Name any interest area and there’s probably a social media site with exploitable Web2.0 features serving a community. These sites might be “micro” in size compared to large and well-known services like Digg, but they have passionate members who might also be a more targeted audience comprised of the exact folks you wish to reach. This session toured some of the many smaller communities which are out there and offered tips for finding them and evaluating potential value.
Rand Fishkin, CEO & Co-founder, SEOmoz
Micro communities in social media are important and can be pursued to great benefit. “They’re essentially vertical portals like cars, cameras, web2.0 real estate and umm…llama lovers. (Gee Rand J www.llamaland.com)
Micro communities can have the ability to promote your brand and typically will have at least some social media tools. For extreme relevance, “go micro” instead of getting lost on major players like Digg. It’s much easier to reach your peers and people with a higher quality small play for focused engagement. On Digg and other giant communities you may have a tough time standing out in the gigantic crowd. Micro communities offer the accessibility to have your voice heard. As a result Micro communities also have a knack to build your brand to a group of totally like-minded individuals.

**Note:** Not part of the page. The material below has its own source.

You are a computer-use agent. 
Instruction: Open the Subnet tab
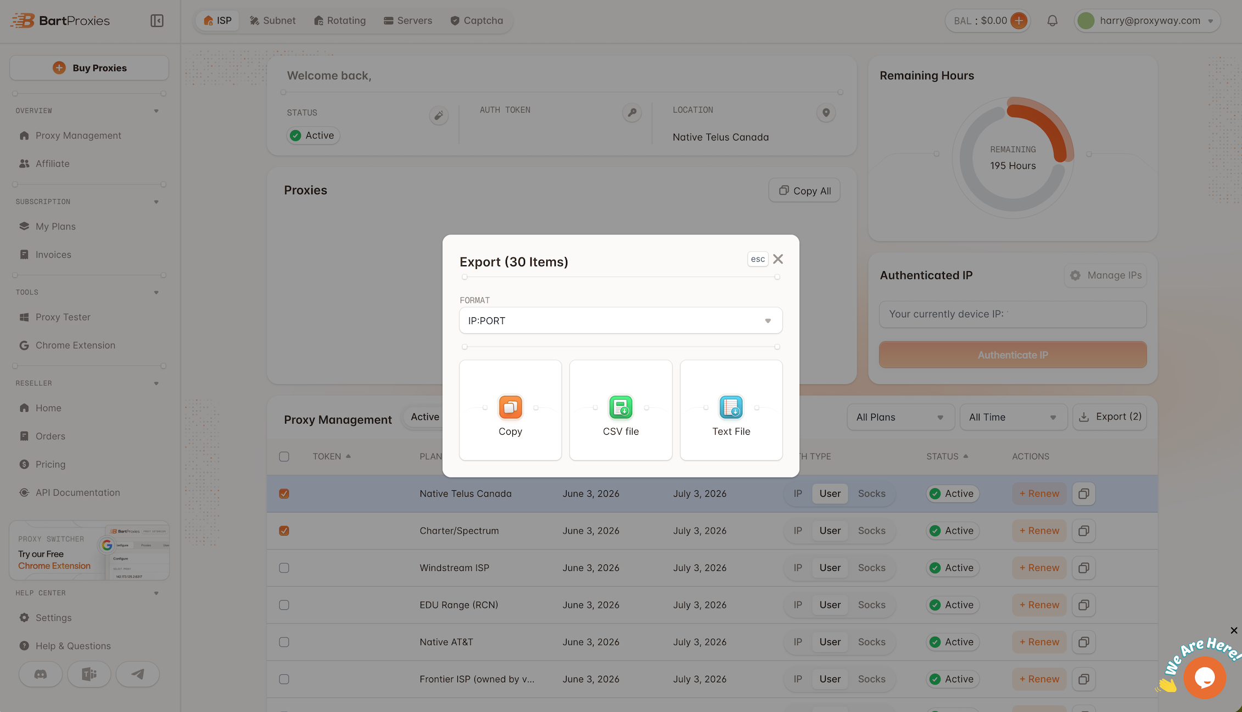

How to Find Micro communities
One way to discover micro communities is by searching Google. Try searching for Artist community. Another mainstream search engine technique is to search on all-tail keywords and look for pages that rank well in the SERPs that are obviously from a micro community.
Find them in social media discovery blogs and social media and web2. Try searching for “Web2.0 lists.” The tail in social media is a very long, long tail.” Try pursuing recommendations and references like Avva and Urbis.
There are ways to determine if a community is beneficial to your business is first like membership numbers. Many sites overtly reveal and even promote how many pages and members participate. Also look for leverageable features like people discovery, groups, petitions, e-cards, photos, email accounts, and newsletters. You’re looking for other bloggers and site owners and folks who have an affinity to highlight and link your content.
Rand gave us a guided tour of the following micro community sites:
Care2, LibraryThing, Trulia, Yelp, PeerTrainer, donorChoose, ThinkVitamin, Minti, RealEstateVoices, DeviantArt, SportsShooter, Threadless, Corkd, imbee, Virb, Wayfaring, CouchSurfing, Wikihow, Helium, Etsy, Avvo, Urbis, BakeSpace, FoodCandy, and Sphinn.
Liana Evans, Director of Internet Marketing, KeyRelevance, spoke regarding marketing to these niche player-sites. The marketplace is becoming much more crowded and it’s very different than the good ole’ days when it was easy to optimize and buy cheap PPC and SEO. Pills, porn, casinos, travel, airfares, hotels, personal injury lawyers, shopping, shoes, and wine are good examples of industries that are highly competitive for PPC and SEO. Search marketers need to put a new spin on their strategies.
Micro communities are all about “fishing where the fish are”. Social communities really are not new and neither are micros. Networks and message boards are micro community flavors and are venerable structures (that most folks know how to find and use) that provide community based SEO value because of relevance.
Determine blogger influence (reach depth, reliability, and reader participation. Gauge the fit for client (theme of blog, attitude toward products). Personalize the communication to avoid being “salesy.” Check out the womma (Word of Mouth Marketing Association) guidelines to be honest and ethical in your pitches.
In keeping with the recurrent theme of this entire conference, Liana stressed that “you have to lose control and take the bad with the good.” The value of social media centers on sales, boosted brands, exposure, blogger exposure, traffic increases, and SEO benefits.